begin Supplied data

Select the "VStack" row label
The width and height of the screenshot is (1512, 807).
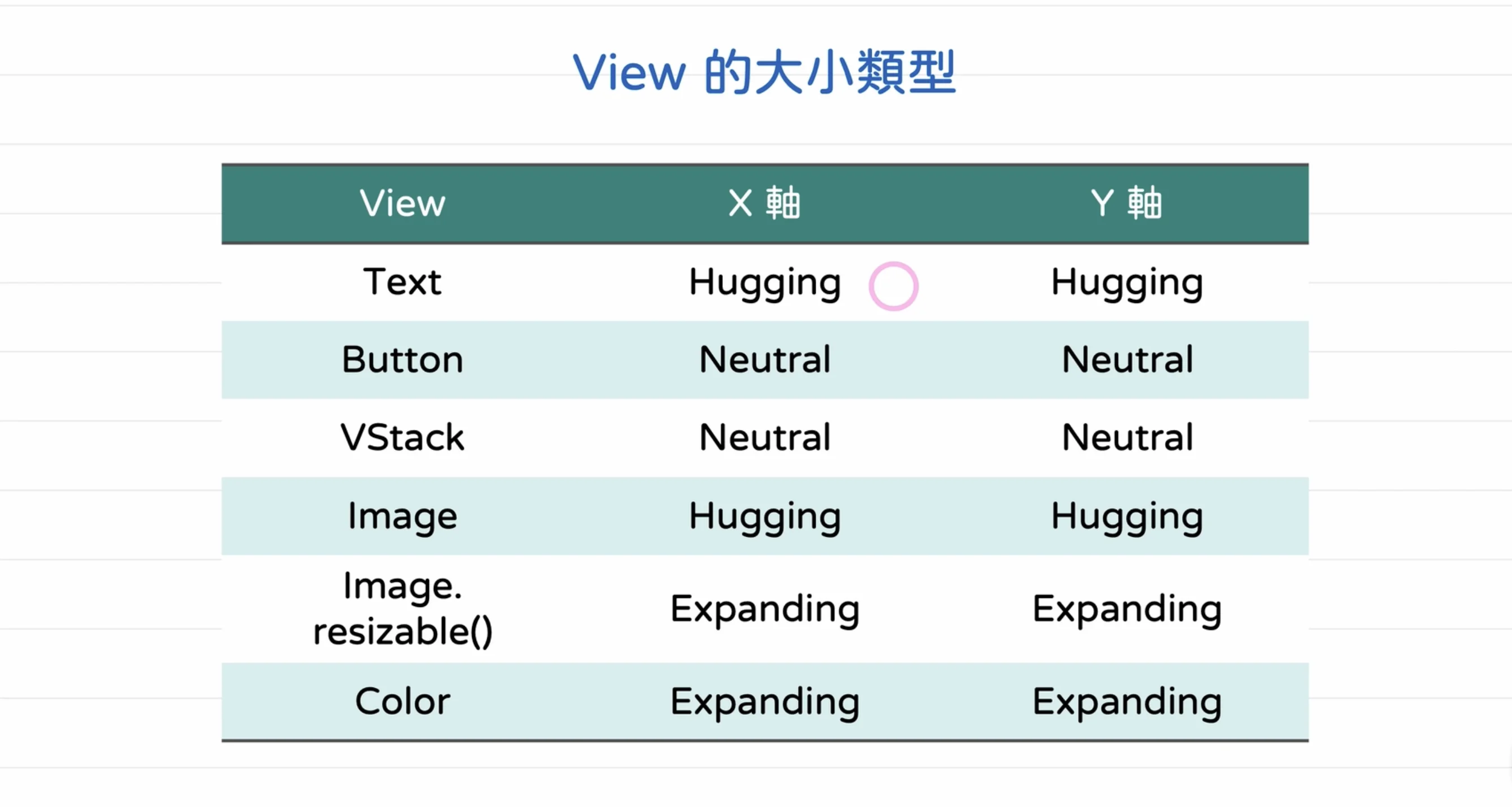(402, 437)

end Supplied data
begin Supplied data

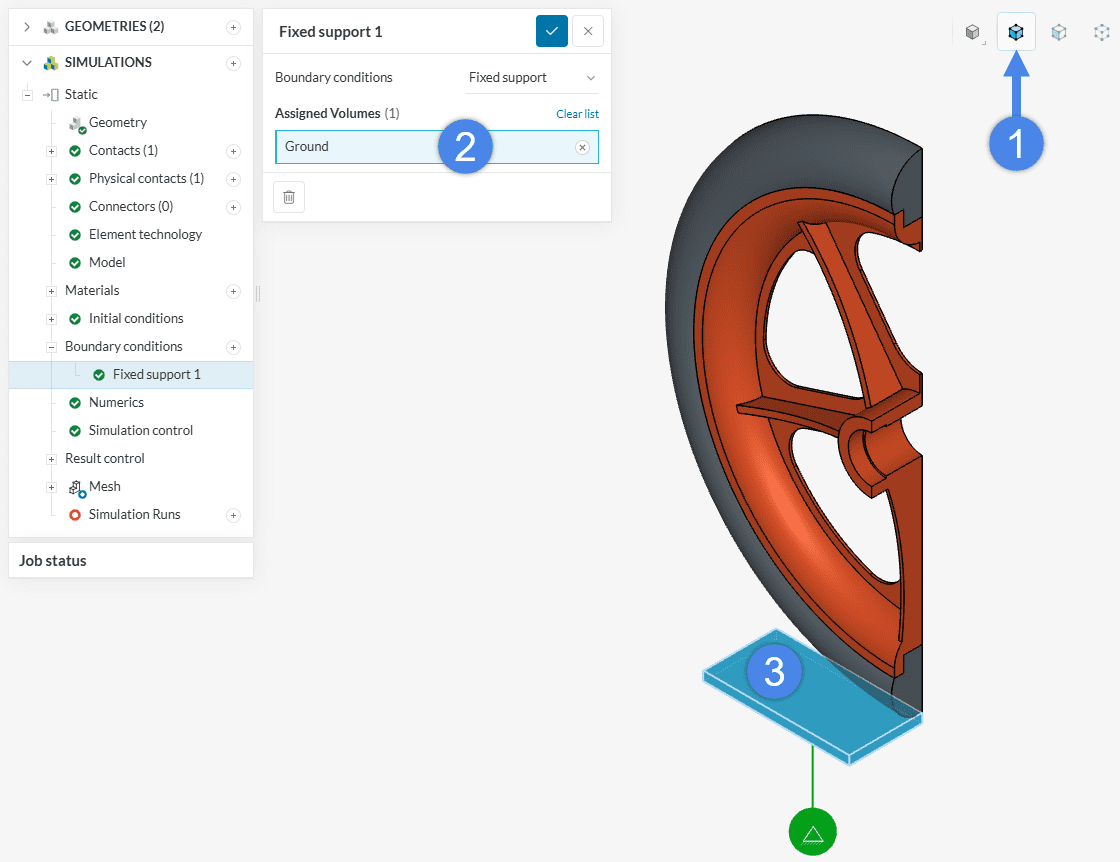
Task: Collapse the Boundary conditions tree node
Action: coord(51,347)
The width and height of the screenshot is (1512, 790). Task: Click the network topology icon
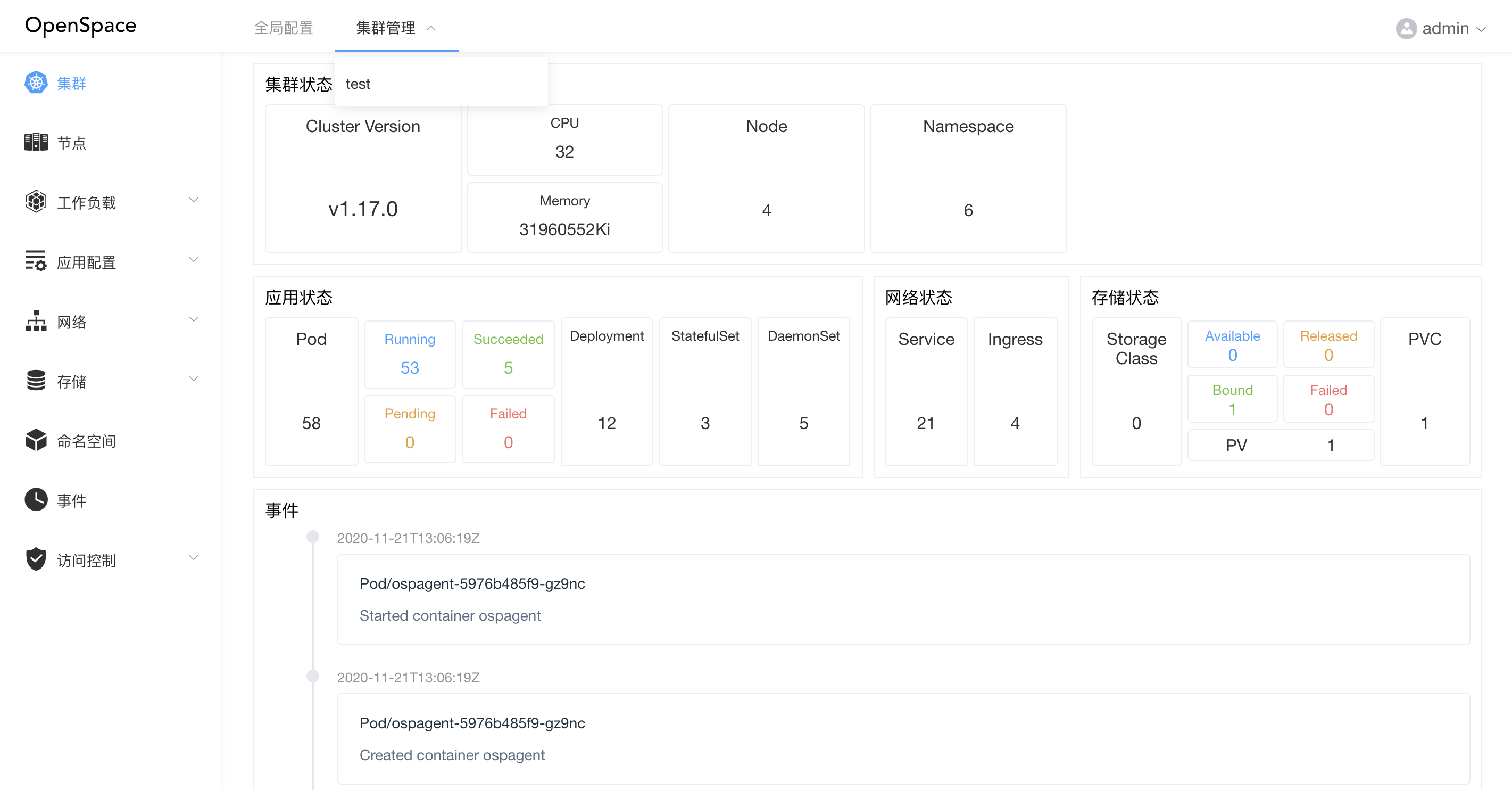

end Supplied data
begin Supplied data

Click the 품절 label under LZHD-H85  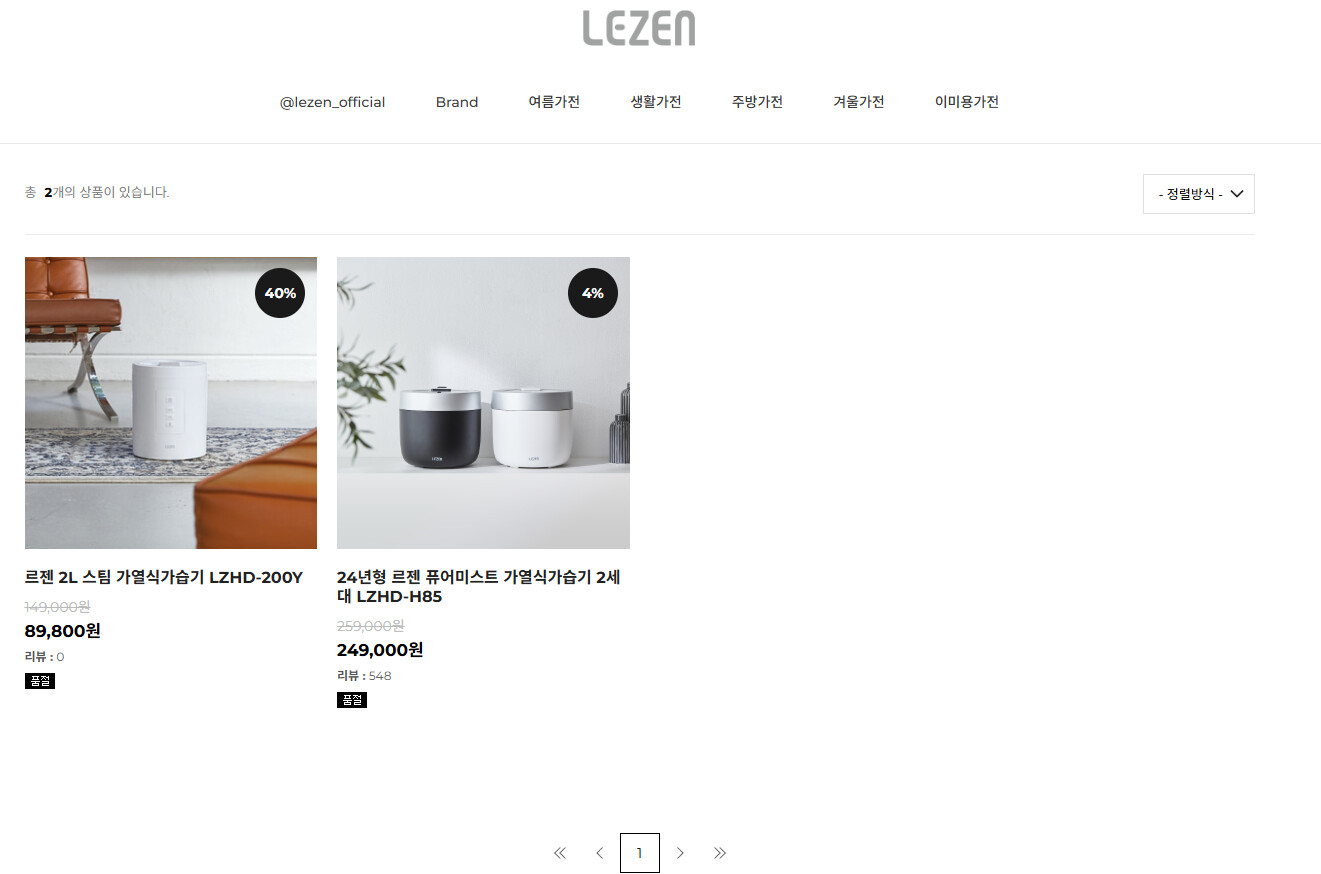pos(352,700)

end Supplied data

_What you have to do_: Identify each line above that contains the word "height" and copy those lines out in full. Treat uppercase and lowercase letters as different.

_Written answer_:
The width and height of the screenshot is (1512, 807).
The width and height of the screenshot is (1512, 790). Task: Click the network topology icon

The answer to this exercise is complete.